### Assigned task
Can you reproduce the material below verbatim, from its first line through the line containing "center [147, 86].", with that line included?

++++ Listed records ++++

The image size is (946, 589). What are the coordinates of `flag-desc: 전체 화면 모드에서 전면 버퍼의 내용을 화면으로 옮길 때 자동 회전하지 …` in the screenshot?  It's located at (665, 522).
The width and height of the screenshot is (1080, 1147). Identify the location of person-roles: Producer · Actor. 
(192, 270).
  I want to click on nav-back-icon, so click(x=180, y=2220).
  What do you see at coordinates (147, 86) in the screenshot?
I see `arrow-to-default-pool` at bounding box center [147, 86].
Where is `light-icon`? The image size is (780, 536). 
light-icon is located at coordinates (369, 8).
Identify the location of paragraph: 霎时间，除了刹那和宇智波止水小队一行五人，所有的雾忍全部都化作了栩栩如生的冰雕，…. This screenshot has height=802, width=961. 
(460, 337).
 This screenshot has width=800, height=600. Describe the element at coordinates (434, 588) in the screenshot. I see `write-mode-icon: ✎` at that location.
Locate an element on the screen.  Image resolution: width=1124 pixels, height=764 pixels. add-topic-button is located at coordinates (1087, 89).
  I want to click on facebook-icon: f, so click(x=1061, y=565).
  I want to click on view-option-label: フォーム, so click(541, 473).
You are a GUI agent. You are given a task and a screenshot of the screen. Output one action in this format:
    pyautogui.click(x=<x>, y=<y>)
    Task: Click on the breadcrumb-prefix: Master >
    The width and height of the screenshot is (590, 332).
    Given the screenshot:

++++

### Output of the task
The image size is (946, 589). What are the coordinates of `flag-desc: 전체 화면 모드에서 전면 버퍼의 내용을 화면으로 옮길 때 자동 회전하지 …` in the screenshot?  It's located at (665, 522).
The width and height of the screenshot is (1080, 1147). Identify the location of person-roles: Producer · Actor. 
(192, 270).
  I want to click on nav-back-icon, so click(x=180, y=2220).
  What do you see at coordinates (147, 86) in the screenshot?
I see `arrow-to-default-pool` at bounding box center [147, 86].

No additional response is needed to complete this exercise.